The on-farm trial had been a useful compromise to incorporate farmer-led management decisions into experimental research on cropping and dairy farming as practised "on the ground".

"We thus advocate for future on-farm trials with DMPP and urea at half the industry's standard fertiliser application rates; a practice that has been shown to maintain and even increase crop and pasture yield in controlled research trials, with the potential of significant cost-savings for farmers," Dr Arndt said.

"Furthermore, DMPP at reduced fertiliser application rates may offer the farmer a further incentive, through potential gains through carbon credits, but this remains to be adequately quantified.

"Under current fertilisation practices, DMPP cannot be recommended as an effective option within GHG abatement programs."

He said the university was very keen to carry out further trials.

"The evidence from research trials in Queensland, suggests if a farmer significantly reduced the amount of fertiliser and use DMPP they would see a benefit.

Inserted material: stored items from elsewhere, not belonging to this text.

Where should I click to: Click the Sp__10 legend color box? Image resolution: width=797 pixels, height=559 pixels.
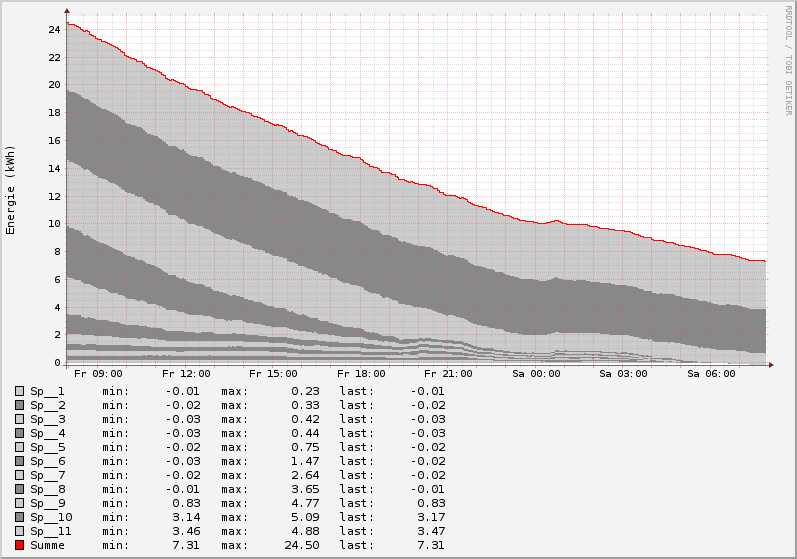pos(19,517)
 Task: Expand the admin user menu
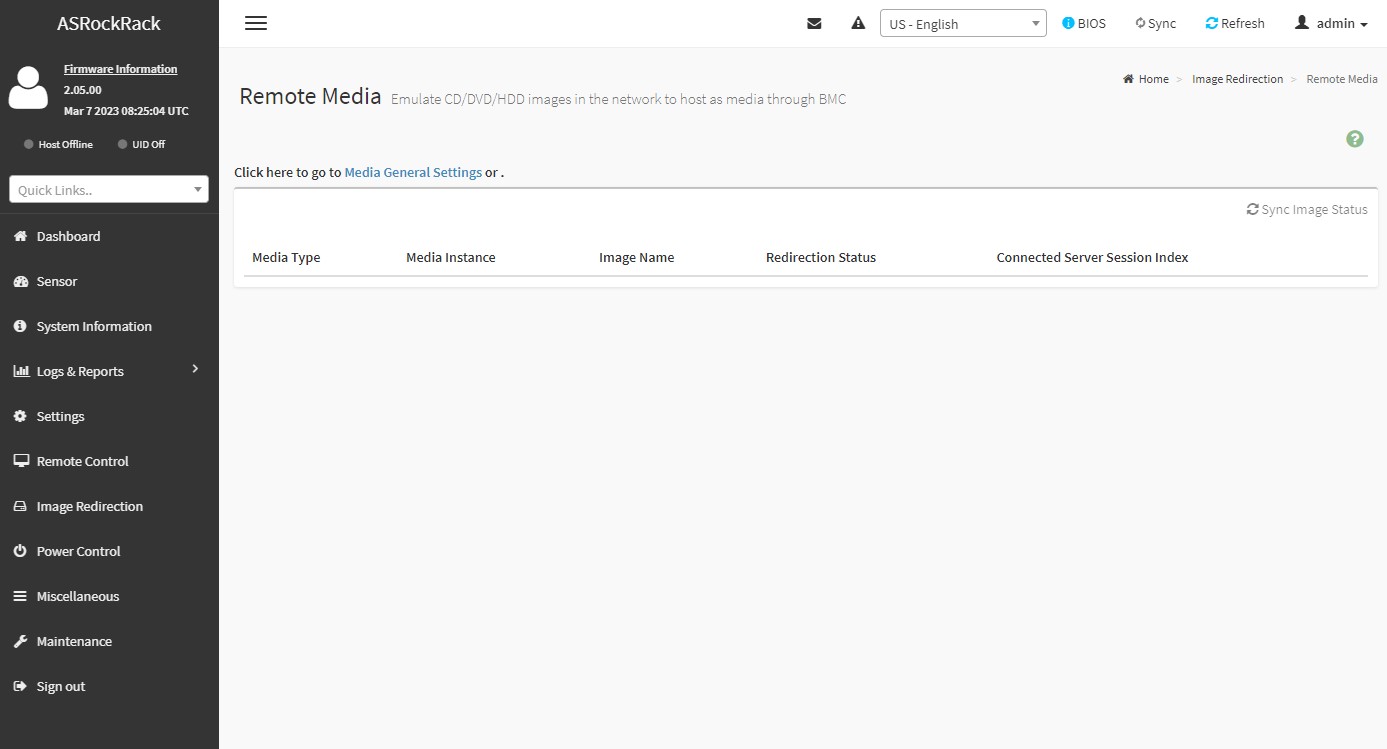point(1331,23)
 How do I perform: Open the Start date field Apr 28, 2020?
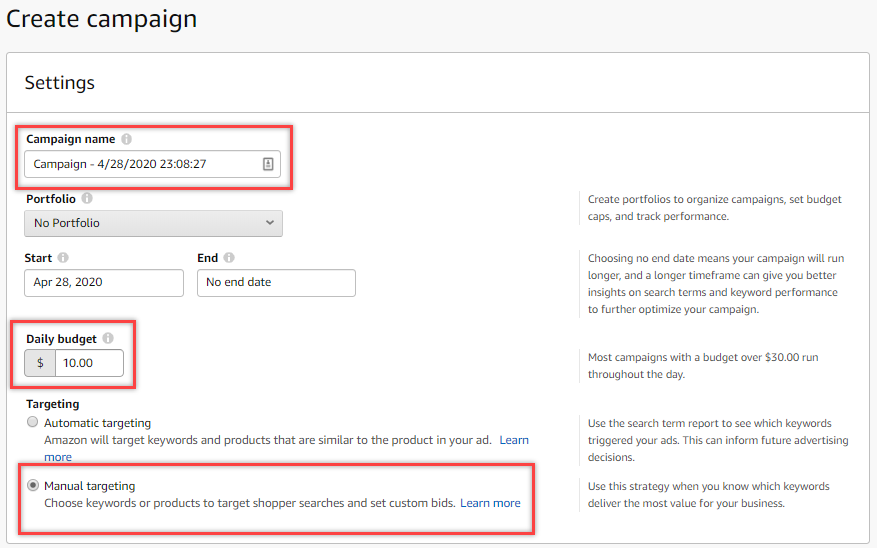pyautogui.click(x=104, y=283)
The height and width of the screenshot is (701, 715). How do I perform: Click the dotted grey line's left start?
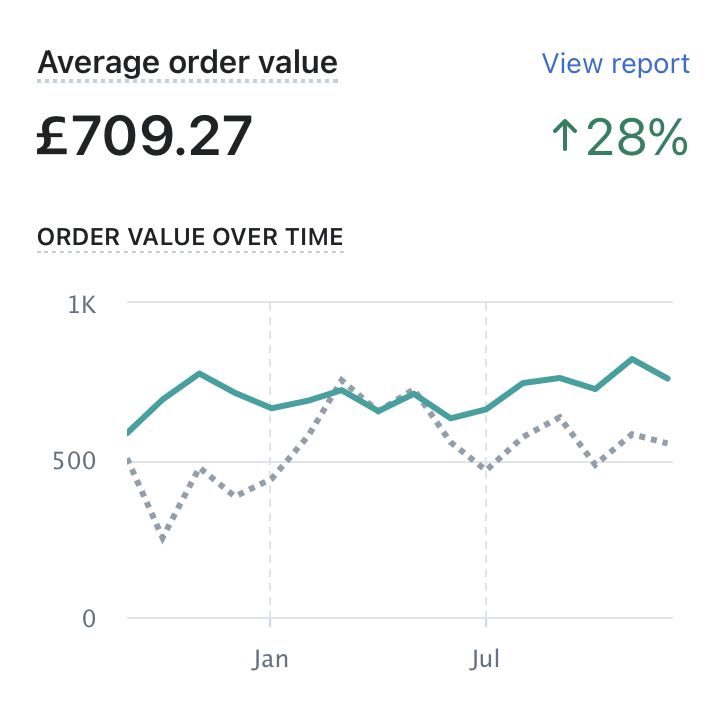(x=129, y=460)
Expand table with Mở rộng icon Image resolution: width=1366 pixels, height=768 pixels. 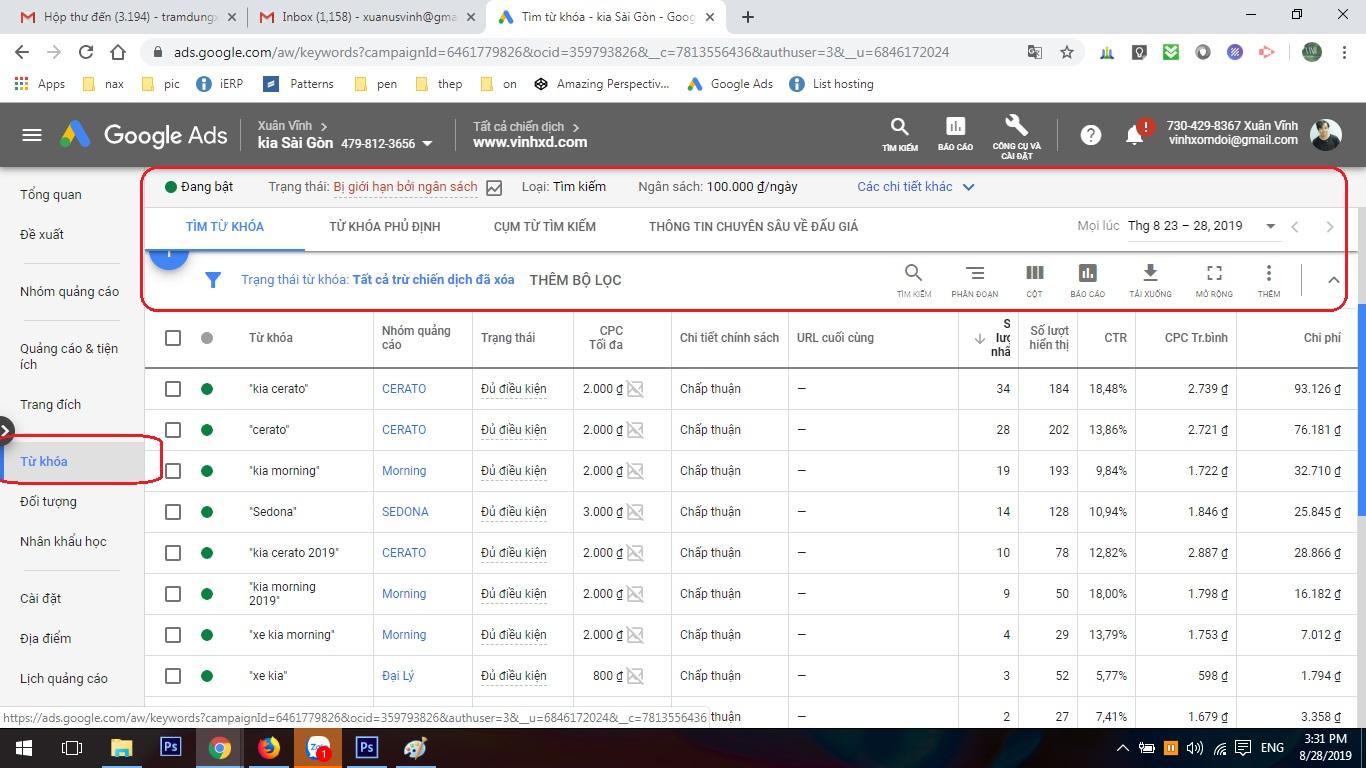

"The benefit would be financial, the farmer wouldn't use as much fertiliser, so there would be a saving there - the savings would probably outweigh the cost of the inhibitor."

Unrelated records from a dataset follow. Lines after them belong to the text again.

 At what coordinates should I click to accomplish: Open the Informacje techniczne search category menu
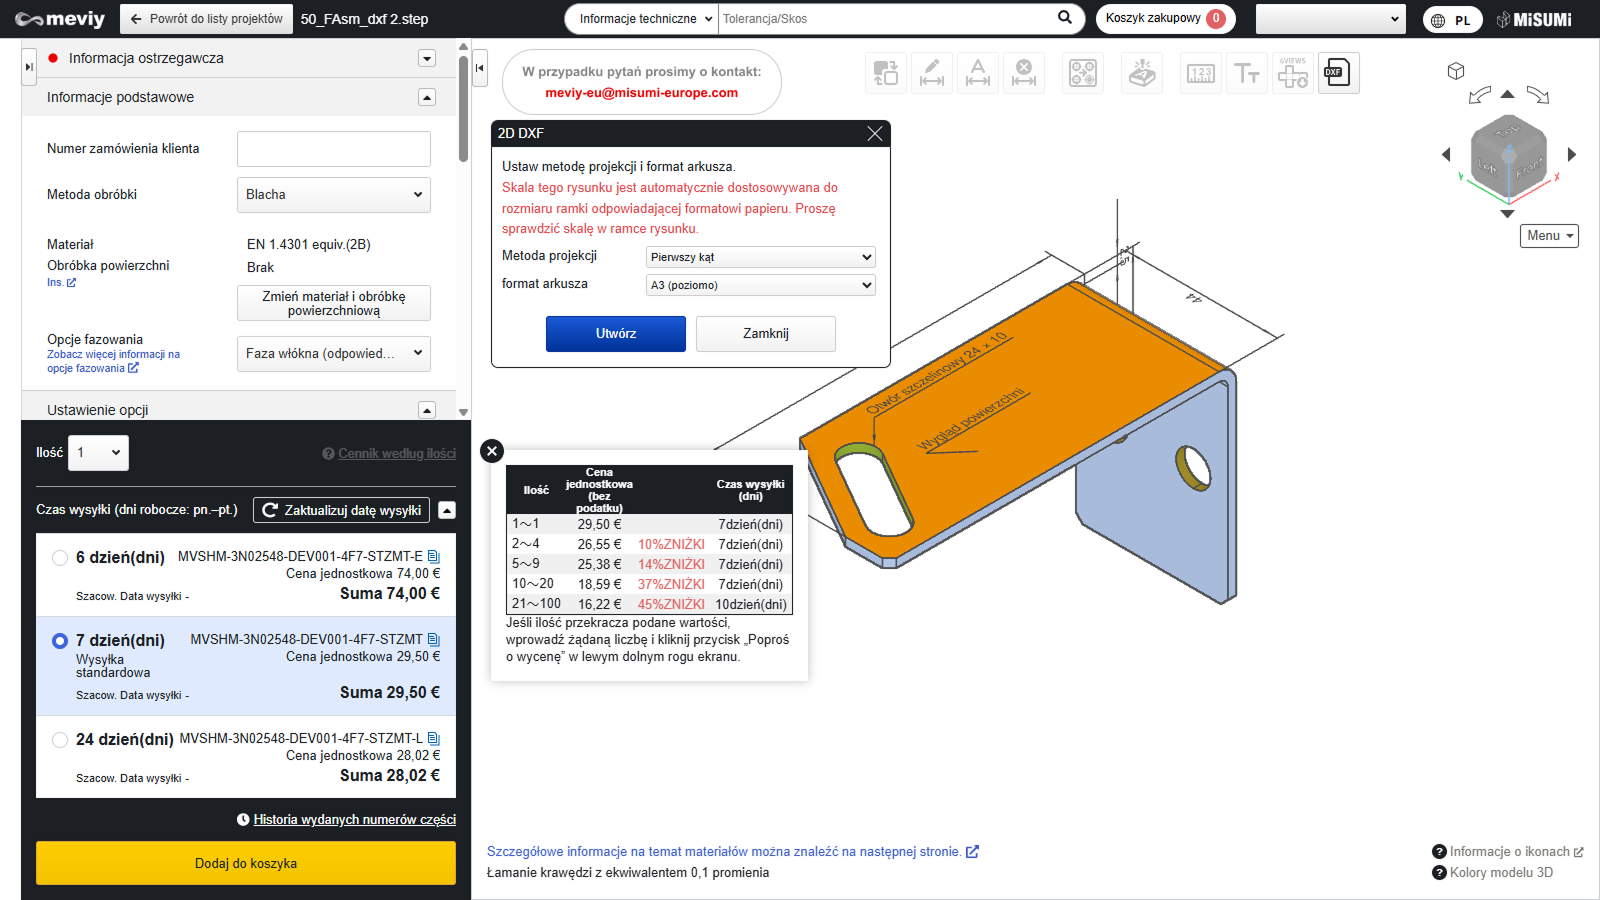point(645,19)
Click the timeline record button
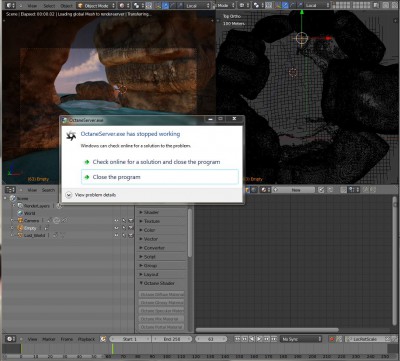This screenshot has height=361, width=400. pyautogui.click(x=332, y=339)
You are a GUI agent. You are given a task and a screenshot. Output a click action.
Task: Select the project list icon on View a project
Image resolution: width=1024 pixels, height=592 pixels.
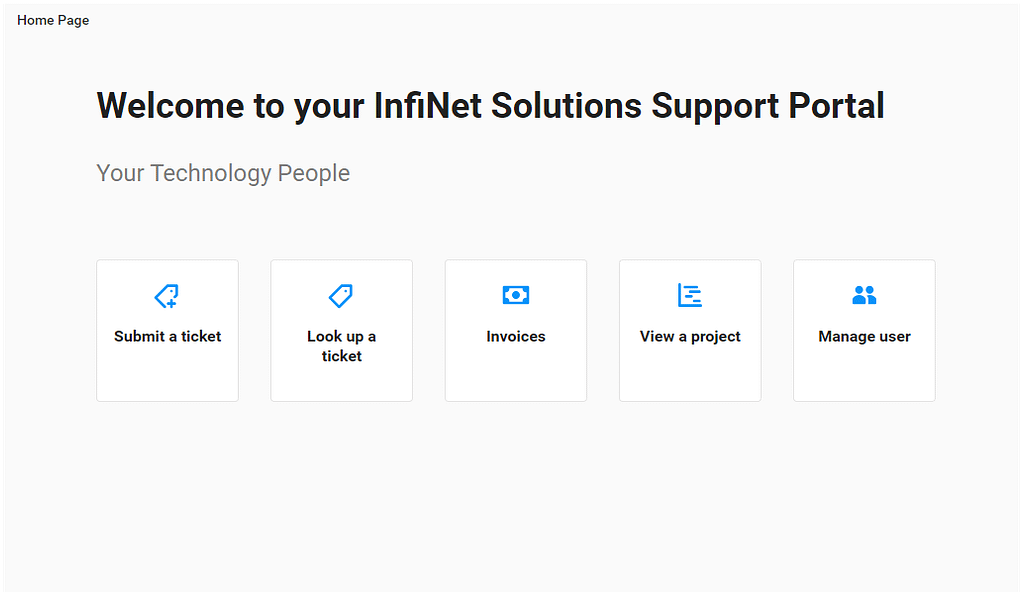[690, 295]
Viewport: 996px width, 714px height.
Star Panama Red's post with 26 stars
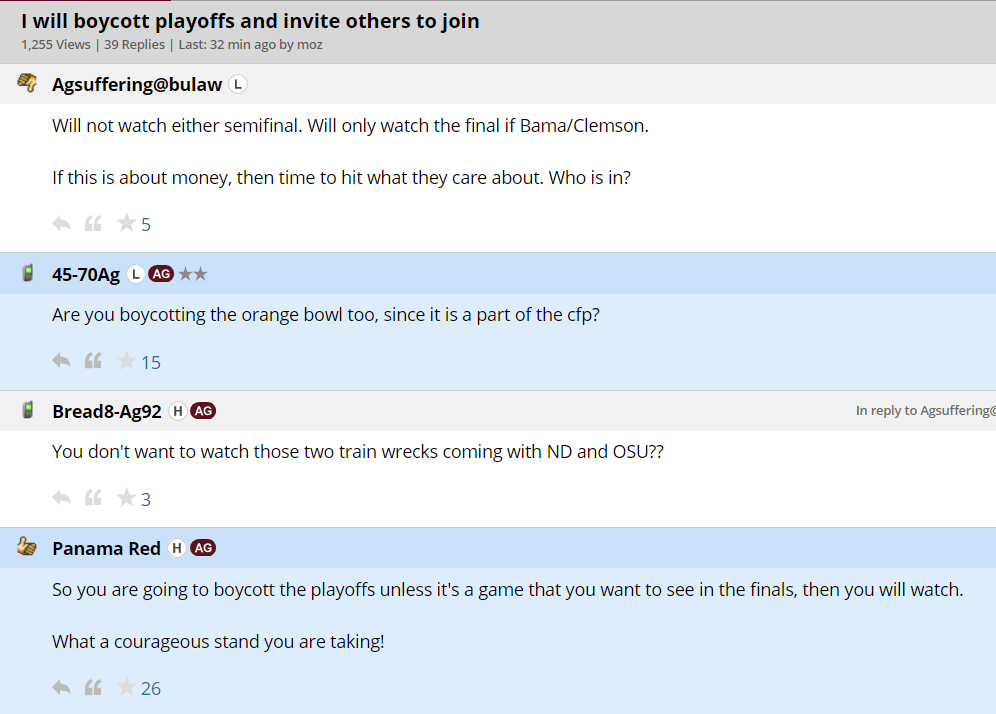click(x=126, y=687)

Farmers would continue to make the decisions on when to fertilise and what application rates to use.

"We just mainly run with them and do the monitoring of the productivity of the system and what gas emissions there are," Dr Arndt said.

"Another way of doing this would also be to use a different technology, such as GreenSeeker, with dairy farmers.

The Trimble GreenSeeker crop sensing system helped farmers with managing fertiliser inputs.

"Ideally it would really reduce the cost for farmers, while maintaining productivity and having a significant benefit for the environment," Dr Arndt said.

Researchers were in negotiations with dairy companies and seeking a Federal Smart Farming grant.

"If that funding is granted, we would be carrying out the research in 2018 and subsequent years with dairy farmers."